**Problems to work on:**
**a)** In the forum thread about a bad day at the range, what brand of factory ammunition caused the malfunction?
**b)** Carry on the forum thread about a bad day at the range from its final line, writing the post that follows the last header.

**Given text:**
+++

# bad day at the range



## crinko (May 26, 2008)

I got a spot I decided to shoot my 10mm glock 29 that I just transferred from my friend. I started to shoot the hollow points he had in the mag and after the 5 shot I had a ammo malfunction. I took a closer look and noticed powder all over the inside of the gun took it apart and looked through the back of the barrel and noticed the bullet is lodged in the barrel. I tried to remove it but cant, why did this happen was it a bad round or primer so it looks to be a trip to the gun shop to see if he can dislodge it and see if the barrel isn't ruined. Any ideas or help to what caused this would be great.


----------



## bruce333 (Sep 1, 2006)

That's called a squib. When the primer goes off but the powder doesn't. Usually there isn't any powder or very little, sounds like the powder was contaminated in your case.

Do you know if this was store bought ammo or reloads?

Your barrel should be fine.


----------



## crinko (May 26, 2008)

The ammo was factory hornady hollowpoints , i just dont know now if i could trust hornady I mean I have 3 carry guns i rotate and all have some kind of hornady bullet in them for my protection :smt120


----------



## Steve M1911A1 (Feb 6, 2008)

+++

**Data provided:**
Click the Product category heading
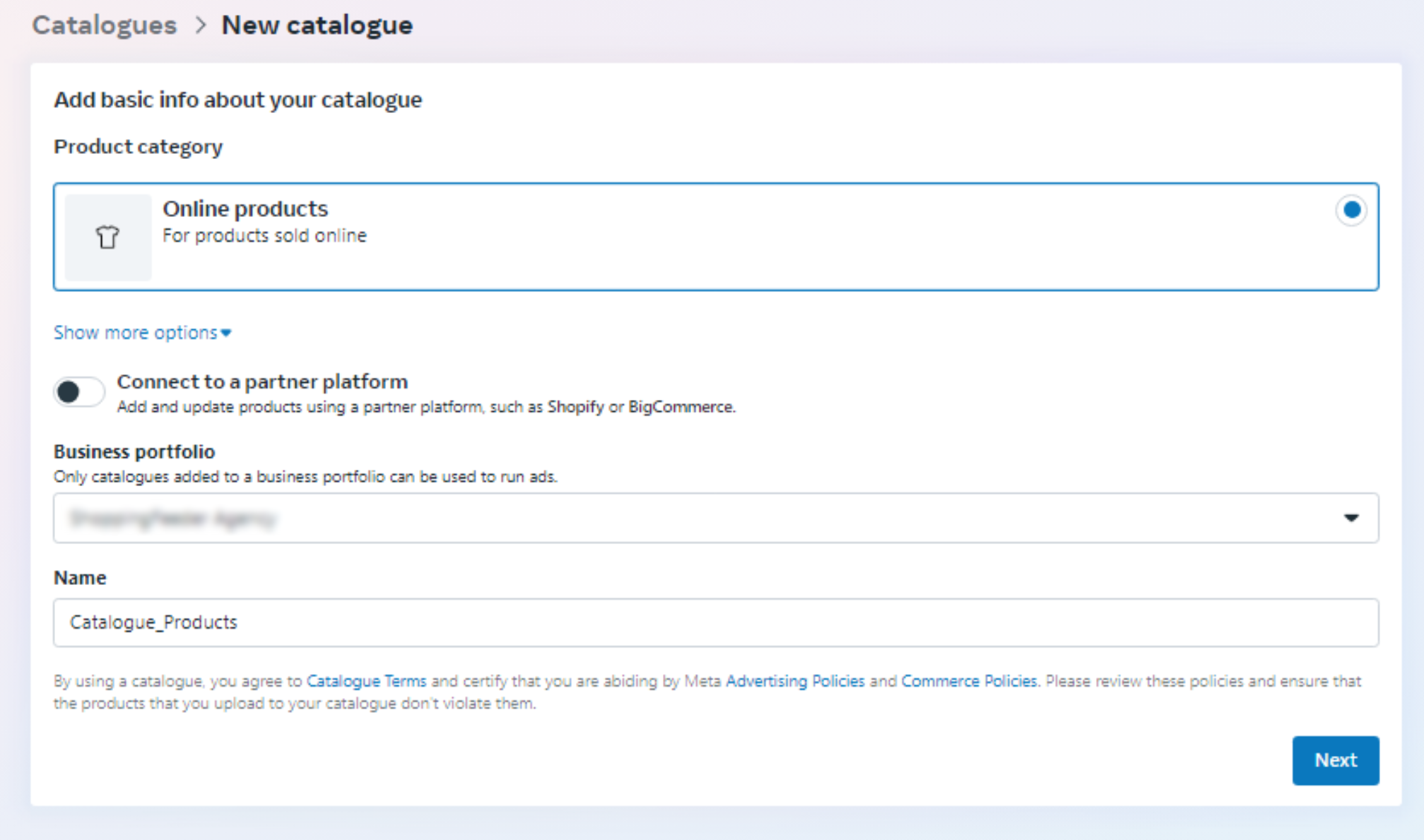 tap(139, 147)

+++

**Task-by-task answers:**
**a)** Hornady hollow points.

**b)**
As long as you didn't fire the next round, your barrel is OK.
If you did fire the next round, you're very lucky that you still have your hand intact, but your barrel is ruined.
Get the stuck bullet out by putting a bore-diameter wooden dowel-rod in through the muzzle, and tapping the bullet out with a hammer. It works best if you strip the gun and work on the barrel separately.
Do not use metal of any kind. Do not use a cleaning rod. Do not rest the barrel on a solid surface, but rather merely hold it in your hand while you tap on the end of the dowel. Do not hit the barrel with the hammer, and, if you can, use a soft-head mallet instead.


----------



## SaltyDog (Jan 1, 2009)

Seems funny I read about a squib in the Sig thread just a while ago. It was Winchester .357 ammo though.

Not a conspiracy theorist but maybe the ammo manufacturers may be rushing ammo to catch up with demand?

http://www.handgunforum.net/showthread.php?t=23403


----------



## cougartex (Jan 2, 2010)

SaltyDog said:


> Not a conspiracy theorist but maybe the ammo manufacturers may be rushing ammo to catch up with demand?


I agree.


----------



## crinko (May 26, 2008)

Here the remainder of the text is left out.